1つのアプローチは、ヒトアンジオテンシン変換酵素2(ACE2)の新規な変異体の設計に焦点を当てる
我々は、強化学習問題として、新しいタンパク質設計の枠組みを定式化する。
論文 参考訳(メタデータ) (2020-12-03T07:35:38Z) - PaccMann$^{RL}$ on SARS-CoV-2: Designing antiviral candidates with
conditional generative models [2.0750380105212116]
新型コロナウイルス(COVID-19)の世界的なパンデミックへの急速な発展に伴い、世界中の科学者が、効果的な抗ウイルス治療薬を必死に探している。
タンパク質標的に適合した抗ウイルス候補薬の条件付きデノボ設計のための深層学習フレームワークを提案する。
論文 参考訳(メタデータ) (2020-05-27T11:30:15Z) - CogMol: Target-Specific and Selective Drug Design for COVID-19 Using
Deep Generative Models [74.58583689523999]
新規なウイルスタンパク質を標的とした新規な薬物様小分子を設計するためのエンド・ツー・エンドのフレームワークであるCogMolを提案する。
CogMolは、分子SMILES変分オートエンコーダ(VAE)の適応事前学習と、効率的なマルチ属性制御サンプリングスキームを組み合わせる。
CogMolは、高目標特異性と選択性を有する合成可能で低毒性な薬物様分子の多制約設計を扱う。
論文 参考訳(メタデータ) (2020-04-02T18:17:20Z) - Explainable Deep Relational Networks for Predicting Compound-Protein
Affinities and Contacts [80.69440684790925]
Deep Relationsは物理にインスパイアされた、本質的に説明可能なアーキテクチャを持つディープリレーショナルネットワークである。
それは最先端技術に対する優れた解釈可能性を示している。
接触予測 9.5, 16.9, 19.3, 5.7 倍の AUPRC をテスト用、複合ユニク、タンパク質ユニク、両ユニクセットで強化する。
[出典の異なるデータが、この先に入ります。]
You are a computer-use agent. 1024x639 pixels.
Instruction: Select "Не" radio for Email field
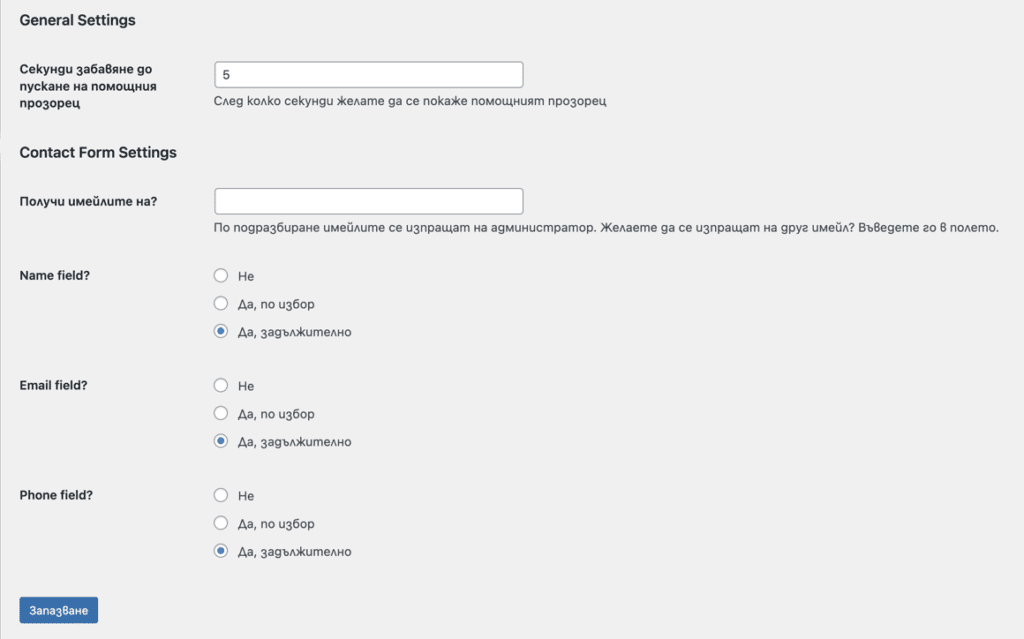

論文 参考訳(メタデータ) (2019-12-29T00:14:07Z)
関連論文リストは本サイト内にある論文のタイトル・アブストラクトから自動的に作成しています。
指定された論文の情報です。
本サイトの運営者は本サイト(すべての情報・翻訳含む)の品質を保証せず、本サイト(すべての情報・翻訳含む)を使用して発生したあらゆる結果について一切の責任を負いません。